Der Tübinger Biologe Johannes Krause erforscht das Erbgut der Frühmenschen. In einem Vortrag in Stuttgart berichtet er, was diese DNA über unsere Vorfahren verrät.

Stuttgart - Wissenschaft entspannt bei einem Glas Bier – das ist das Konzept der Veranstaltungsreihe „Science Pub“ in der Stuttgarter Rosenau. Dabei ging es dieses Mal um das Genom der  Urmenschen. Und so brachte Ulrich Schmid vom Stuttgarter Naturkundemuseum – einem der Veranstalter der Reihe – den Abguss eines besonders wertvollen Stücks aus der musealen Sammlung mit: den Schädel des Steinheimer Menschen, der 1933 in Ablagerungen der früheren Murr gefunden wurde. Für dieses Fossil interessieren sich auch die Paläogenetiker – vielleicht könnte es in Zukunft das Bild vom Stammbaum des Menschen ergänzen.

 

Die Erforschung des Erbguts unserer Vorfahren hat in jüngster Zeit gewaltige Fortschritte gemacht. Warum, das erläuterte auf unterhaltsame Weise der Tübinger Professor Johannes Krause, der seit Sommer einer der beiden Gründungsdirektoren des Max-Planck-Instituts für Geschichte und Naturwissenschaften in Jena ist. Getragen wird die rasante Entwicklung in der Frühmenschen-Genetik vor allem durch die Hochleistungs-Sequenzierung von genetischem Material. Damit lässt sich die Abfolge der Bausteine der DNA, also des menschlichen Erbguts, analysieren. Die Preise hierfür sind in den vergangenen Jahren so dramatisch gesunken, dass Johannes Krause seinen Eltern eine individuelle Genom-Analyse geschenkt hat. „Wie viel Neandertaler allerdings in meinen Eltern steckt, das werde ich nicht verraten“, fügte er schmunzelnd hinzu.

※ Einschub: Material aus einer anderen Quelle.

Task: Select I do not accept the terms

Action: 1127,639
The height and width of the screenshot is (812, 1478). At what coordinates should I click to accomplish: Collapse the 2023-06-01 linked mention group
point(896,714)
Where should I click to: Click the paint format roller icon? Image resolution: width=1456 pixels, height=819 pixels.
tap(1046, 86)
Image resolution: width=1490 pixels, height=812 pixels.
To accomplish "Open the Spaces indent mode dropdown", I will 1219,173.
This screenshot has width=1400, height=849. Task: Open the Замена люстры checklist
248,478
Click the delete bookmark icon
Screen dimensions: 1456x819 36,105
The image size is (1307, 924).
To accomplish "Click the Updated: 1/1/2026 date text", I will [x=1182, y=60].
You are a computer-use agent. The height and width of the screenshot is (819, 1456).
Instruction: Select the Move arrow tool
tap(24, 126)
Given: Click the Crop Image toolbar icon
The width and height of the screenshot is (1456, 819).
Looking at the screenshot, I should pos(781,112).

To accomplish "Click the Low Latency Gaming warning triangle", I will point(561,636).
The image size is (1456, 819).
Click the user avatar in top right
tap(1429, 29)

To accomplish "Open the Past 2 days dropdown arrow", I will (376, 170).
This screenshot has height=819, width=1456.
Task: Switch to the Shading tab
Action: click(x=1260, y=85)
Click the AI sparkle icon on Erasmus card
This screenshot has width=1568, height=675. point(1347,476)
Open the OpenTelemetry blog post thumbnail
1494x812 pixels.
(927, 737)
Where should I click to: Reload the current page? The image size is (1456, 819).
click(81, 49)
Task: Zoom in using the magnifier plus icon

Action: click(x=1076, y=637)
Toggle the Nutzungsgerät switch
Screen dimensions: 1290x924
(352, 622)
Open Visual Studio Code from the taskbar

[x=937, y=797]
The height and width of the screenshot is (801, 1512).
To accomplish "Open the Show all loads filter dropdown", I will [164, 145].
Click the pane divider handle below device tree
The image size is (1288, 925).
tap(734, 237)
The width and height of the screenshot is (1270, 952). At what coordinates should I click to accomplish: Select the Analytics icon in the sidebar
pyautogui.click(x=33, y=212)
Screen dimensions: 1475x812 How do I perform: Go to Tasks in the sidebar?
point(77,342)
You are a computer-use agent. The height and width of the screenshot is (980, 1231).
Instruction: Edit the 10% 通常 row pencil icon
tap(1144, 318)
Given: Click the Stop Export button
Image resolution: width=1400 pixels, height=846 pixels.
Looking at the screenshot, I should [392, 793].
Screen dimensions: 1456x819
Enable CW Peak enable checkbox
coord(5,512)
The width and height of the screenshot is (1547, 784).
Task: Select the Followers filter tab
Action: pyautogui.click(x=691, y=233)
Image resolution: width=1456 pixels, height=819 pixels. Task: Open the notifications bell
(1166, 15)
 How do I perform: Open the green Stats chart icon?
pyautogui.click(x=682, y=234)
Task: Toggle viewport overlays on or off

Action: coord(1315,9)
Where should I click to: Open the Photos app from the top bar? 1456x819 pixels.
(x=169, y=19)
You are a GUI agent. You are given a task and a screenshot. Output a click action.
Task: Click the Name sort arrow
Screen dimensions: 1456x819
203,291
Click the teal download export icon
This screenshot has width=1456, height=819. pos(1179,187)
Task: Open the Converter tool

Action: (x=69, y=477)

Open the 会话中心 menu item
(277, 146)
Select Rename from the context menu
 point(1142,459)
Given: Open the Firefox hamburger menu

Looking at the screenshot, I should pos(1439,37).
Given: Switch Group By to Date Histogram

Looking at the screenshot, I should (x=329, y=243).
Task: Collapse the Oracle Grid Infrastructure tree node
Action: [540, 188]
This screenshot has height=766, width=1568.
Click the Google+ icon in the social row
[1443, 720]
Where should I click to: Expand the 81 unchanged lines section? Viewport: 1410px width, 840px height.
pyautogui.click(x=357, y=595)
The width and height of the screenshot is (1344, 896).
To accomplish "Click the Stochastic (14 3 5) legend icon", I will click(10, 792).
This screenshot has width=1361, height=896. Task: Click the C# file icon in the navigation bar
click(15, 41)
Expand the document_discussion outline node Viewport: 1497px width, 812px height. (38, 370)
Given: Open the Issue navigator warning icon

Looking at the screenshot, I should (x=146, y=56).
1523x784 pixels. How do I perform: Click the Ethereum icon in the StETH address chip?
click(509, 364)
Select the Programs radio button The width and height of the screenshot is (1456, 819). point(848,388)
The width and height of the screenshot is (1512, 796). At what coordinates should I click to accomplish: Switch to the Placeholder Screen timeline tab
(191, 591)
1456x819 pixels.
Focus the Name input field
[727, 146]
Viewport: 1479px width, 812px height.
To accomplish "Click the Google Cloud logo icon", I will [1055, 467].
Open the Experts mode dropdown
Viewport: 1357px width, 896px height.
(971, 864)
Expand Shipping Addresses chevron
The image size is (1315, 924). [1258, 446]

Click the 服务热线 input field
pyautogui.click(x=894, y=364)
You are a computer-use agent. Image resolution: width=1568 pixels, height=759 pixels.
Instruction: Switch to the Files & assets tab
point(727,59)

In heutigen Europäern steckt Neandertaler-DNA

Damit war der Archäogenetiker bei einem zentralen Thema seines Vortrags, dem Neandertaler. Es erwies sich zunächst als recht schwierig, aussagekräftiges Erbmaterial zu bekommen. Rund 70 Knochen von Neandertalern aus 16 Fundstellen habe er im Zuge seiner Doktorarbeit angebohrt, wobei schließlich nur vier Proben genügend DNA-Material für eine Erbgut-Entzifferung enthalten hätten, berichtete Krause. Anschließend müssen aus dieser „Erbgut-Suppe“ mit DNA aus Bakterien, Pilzen, Pflanzen und Neandertalern die richtigen Informationen herausgefiltert werden – was nur mit ausgeklügelten Computerprogrammen geht. Kleine Anekdote: mit die besten Proben stammten aus Knochen, die fälschlicherweise zunächst Höhlenbären zugeschrieben worden waren.

Inzwischen ist das Genom des vor vielleicht 30 000 Jahren ausgestorbenen Neandertalers weitgestgehend rekonstruiert – und das auf einer sicheren und damit aussagekräftigen Basis. Damit aber werden Vergleiche mit dem Erbgut moderner Menschen aus allen Gegenden der Welt möglich. Und Aussagen, wie sich die beiden Menschengruppen vermischt haben – oder auch nicht. So tragen die heutigen Afrikaner keine Neandertaler-Gene in sich, Europäer und Menschen aus Papua dagegen schon, und zwar zu etwa 2,5 Prozent. „Bei mir ergab die Analyse 2,7 Prozent Neandertaler-DNA“, berichtete Krause.

Nun trägt keineswegs jeder Mensch dieselbe Neandertaler-DNA in sich. Insgesamt, so Krause, könnten 35 bis 40 Prozent des Neandertaler-Genoms im modernen Menschen versammelt sein. Vielleicht kann man ja einen Teil dieses Genoms nicht aus altem Knochenmaterial, sondern aus den genetischen Informationen aus heutigen Menschen zusammensetzen. Womöglich lässt sich auf diese Weise mehr über die körperlichen Merkmale oder das Aussehen der Neandertaler aussagen als über die Analyse von fossilem Material.